_Instructions for the task_
Go through the entries below and return every line that contains "Given".

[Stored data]
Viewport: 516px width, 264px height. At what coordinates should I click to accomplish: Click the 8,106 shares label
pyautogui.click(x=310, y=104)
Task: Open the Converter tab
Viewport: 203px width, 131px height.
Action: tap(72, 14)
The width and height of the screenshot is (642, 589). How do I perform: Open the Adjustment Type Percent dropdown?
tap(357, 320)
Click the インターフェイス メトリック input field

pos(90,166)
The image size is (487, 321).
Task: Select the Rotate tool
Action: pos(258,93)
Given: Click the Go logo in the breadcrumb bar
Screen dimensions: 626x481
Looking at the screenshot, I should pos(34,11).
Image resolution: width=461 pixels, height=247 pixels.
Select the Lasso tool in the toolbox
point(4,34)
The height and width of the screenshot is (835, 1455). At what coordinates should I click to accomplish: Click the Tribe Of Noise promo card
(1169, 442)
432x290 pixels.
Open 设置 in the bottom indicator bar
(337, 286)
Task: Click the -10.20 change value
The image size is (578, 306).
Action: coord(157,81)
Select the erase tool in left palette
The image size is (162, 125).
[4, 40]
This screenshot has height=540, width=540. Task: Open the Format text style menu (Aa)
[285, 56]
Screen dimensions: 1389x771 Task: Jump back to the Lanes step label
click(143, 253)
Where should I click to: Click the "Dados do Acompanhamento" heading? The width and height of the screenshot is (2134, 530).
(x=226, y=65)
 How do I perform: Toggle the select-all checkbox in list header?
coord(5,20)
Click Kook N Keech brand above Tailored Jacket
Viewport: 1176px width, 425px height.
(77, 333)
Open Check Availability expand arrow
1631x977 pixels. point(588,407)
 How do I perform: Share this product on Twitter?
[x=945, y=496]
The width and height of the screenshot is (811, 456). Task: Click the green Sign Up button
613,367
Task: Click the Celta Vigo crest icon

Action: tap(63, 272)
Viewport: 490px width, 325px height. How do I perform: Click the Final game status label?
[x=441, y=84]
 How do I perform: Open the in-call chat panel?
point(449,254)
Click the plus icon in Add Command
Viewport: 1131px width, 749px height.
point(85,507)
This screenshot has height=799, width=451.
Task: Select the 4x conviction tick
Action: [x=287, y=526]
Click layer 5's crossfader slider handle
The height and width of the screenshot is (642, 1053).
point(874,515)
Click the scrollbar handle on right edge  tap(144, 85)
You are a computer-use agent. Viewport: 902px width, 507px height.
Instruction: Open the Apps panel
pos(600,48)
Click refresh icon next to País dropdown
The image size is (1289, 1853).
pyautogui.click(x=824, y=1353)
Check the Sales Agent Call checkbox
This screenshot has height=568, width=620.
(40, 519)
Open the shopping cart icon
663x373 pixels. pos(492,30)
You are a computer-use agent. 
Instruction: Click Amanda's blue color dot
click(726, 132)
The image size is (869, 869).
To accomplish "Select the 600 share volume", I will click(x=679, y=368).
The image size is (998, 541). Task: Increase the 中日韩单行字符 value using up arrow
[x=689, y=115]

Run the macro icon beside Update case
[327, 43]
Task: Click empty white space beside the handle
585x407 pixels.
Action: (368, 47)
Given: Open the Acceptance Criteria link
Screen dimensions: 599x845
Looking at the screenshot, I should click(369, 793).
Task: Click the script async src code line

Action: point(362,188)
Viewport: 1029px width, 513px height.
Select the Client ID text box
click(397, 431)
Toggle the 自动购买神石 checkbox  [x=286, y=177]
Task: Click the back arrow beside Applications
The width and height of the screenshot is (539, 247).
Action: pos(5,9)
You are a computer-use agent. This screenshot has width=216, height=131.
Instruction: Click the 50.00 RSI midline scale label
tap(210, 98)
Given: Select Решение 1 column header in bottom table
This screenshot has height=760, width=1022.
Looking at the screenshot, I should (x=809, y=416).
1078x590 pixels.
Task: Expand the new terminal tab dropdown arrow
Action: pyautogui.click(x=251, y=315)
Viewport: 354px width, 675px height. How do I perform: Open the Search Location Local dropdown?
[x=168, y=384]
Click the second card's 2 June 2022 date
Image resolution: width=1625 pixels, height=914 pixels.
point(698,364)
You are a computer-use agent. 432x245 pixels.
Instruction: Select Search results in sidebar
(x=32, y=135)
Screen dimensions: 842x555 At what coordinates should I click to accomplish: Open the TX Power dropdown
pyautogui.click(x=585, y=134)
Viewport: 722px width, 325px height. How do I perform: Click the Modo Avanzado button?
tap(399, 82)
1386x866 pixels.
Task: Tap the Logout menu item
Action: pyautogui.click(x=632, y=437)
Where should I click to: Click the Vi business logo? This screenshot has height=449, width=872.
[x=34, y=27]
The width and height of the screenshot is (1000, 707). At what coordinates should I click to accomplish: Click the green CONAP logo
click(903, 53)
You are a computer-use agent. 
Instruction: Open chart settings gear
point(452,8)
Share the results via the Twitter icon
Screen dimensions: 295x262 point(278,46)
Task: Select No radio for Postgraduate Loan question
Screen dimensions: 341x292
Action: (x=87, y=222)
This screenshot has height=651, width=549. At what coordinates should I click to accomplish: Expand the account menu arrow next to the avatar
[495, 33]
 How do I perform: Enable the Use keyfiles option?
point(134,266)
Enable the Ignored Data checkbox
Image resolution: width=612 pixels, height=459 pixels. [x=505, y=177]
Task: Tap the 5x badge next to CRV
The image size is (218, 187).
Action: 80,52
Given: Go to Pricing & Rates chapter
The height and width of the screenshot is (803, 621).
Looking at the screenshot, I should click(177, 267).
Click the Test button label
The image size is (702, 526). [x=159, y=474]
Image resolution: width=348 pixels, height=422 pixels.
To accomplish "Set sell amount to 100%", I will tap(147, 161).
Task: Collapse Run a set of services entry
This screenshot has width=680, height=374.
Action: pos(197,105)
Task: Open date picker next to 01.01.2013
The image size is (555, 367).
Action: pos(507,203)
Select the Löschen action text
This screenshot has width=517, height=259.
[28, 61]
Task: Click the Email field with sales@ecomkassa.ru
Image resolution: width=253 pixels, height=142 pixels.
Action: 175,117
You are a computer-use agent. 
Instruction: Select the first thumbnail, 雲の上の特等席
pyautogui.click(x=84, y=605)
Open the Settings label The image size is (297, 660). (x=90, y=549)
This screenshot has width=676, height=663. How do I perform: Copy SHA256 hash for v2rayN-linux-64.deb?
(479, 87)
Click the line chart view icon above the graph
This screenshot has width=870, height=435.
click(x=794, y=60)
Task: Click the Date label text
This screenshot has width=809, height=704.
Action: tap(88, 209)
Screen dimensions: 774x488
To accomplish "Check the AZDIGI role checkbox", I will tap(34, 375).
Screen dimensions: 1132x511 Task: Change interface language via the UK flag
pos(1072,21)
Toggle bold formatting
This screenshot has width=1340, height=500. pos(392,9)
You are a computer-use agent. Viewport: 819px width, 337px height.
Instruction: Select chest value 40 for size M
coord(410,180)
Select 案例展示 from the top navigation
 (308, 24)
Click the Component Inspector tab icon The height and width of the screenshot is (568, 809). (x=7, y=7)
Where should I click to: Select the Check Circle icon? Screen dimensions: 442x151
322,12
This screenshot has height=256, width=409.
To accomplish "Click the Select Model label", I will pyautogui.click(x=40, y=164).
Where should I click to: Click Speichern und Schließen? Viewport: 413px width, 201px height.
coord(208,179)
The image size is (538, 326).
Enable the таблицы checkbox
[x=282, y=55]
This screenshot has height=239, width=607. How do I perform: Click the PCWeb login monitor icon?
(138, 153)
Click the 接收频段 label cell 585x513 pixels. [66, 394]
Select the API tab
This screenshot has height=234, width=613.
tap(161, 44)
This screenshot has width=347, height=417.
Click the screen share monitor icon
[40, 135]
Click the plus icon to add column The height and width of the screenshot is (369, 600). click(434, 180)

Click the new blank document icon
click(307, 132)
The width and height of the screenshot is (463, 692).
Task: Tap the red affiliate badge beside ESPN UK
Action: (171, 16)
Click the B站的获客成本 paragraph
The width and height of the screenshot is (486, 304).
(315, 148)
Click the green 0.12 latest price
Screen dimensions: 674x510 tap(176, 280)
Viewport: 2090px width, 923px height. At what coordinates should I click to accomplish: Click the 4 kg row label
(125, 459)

_Task answer_
Given: Click the Go logo in the breadcrumb bar
Given: Open the Acceptance Criteria link
Given: Select Решение 1 column header in bottom table
Given: Go to Pricing & Rates chapter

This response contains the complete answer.